***** EXCERPTED DATA

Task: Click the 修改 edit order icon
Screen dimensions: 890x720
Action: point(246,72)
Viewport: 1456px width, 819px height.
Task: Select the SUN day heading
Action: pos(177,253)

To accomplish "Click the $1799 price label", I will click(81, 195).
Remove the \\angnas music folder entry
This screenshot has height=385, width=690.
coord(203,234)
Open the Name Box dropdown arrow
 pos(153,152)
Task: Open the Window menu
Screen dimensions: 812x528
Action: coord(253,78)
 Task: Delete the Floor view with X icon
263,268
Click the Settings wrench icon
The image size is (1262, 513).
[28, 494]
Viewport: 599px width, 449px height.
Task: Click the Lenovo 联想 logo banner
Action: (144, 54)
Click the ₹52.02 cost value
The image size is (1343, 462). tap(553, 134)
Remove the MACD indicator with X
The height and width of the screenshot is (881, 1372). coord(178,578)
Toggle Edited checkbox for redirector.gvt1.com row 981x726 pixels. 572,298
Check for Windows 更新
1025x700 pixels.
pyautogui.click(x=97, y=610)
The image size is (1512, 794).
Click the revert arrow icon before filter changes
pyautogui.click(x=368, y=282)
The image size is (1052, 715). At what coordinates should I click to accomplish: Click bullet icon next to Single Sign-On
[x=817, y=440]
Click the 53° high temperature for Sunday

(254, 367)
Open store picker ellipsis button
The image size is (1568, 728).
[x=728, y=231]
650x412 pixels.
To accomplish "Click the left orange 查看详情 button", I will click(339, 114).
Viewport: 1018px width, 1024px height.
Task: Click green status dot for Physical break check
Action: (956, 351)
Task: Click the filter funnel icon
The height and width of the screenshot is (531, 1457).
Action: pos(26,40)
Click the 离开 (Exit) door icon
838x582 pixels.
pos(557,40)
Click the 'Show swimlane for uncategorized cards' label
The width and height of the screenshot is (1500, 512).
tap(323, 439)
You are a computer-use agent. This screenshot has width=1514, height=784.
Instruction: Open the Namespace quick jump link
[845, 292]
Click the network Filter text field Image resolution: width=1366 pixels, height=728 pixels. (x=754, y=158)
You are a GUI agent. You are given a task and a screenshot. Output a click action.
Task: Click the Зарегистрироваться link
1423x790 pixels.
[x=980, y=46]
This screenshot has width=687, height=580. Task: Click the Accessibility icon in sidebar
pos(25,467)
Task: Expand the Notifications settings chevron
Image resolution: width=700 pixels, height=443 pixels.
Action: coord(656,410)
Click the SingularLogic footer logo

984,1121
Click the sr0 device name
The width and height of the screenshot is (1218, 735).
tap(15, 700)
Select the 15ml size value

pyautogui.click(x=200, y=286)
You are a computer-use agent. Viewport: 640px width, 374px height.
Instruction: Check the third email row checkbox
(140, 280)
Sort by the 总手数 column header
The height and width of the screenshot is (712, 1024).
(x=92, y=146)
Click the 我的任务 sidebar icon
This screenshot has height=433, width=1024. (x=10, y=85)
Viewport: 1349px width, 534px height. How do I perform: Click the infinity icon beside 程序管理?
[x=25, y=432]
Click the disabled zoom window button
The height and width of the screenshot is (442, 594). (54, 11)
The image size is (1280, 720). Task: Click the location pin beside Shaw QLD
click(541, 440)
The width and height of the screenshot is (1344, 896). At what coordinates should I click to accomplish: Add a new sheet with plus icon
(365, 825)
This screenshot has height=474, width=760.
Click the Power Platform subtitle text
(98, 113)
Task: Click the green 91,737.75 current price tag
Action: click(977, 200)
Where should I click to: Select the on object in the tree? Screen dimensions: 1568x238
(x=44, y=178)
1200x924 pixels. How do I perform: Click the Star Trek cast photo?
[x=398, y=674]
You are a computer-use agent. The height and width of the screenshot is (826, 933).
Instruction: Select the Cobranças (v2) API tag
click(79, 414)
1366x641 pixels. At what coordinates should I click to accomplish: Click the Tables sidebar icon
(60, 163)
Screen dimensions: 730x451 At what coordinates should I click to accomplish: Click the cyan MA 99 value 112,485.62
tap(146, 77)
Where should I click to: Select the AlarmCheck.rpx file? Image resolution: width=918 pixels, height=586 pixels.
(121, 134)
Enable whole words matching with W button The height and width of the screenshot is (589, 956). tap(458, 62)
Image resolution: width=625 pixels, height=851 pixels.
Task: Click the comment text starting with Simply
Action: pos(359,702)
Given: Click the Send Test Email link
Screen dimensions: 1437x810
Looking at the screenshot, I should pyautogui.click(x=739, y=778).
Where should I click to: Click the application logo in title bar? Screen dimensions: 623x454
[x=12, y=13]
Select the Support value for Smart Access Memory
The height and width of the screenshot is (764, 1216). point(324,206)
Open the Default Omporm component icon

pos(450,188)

**********

ACTION ITEM | Taking the entries above, restate exactly those lines that fall between the line with "650x412 pixels." and the line with "Task: Click the filter funnel icon", keeping both of those lines too.

RESULT OF THIS EXERCISE |
650x412 pixels.
To accomplish "Click the left orange 查看详情 button", I will click(339, 114).
Viewport: 1018px width, 1024px height.
Task: Click green status dot for Physical break check
Action: (956, 351)
Task: Click the filter funnel icon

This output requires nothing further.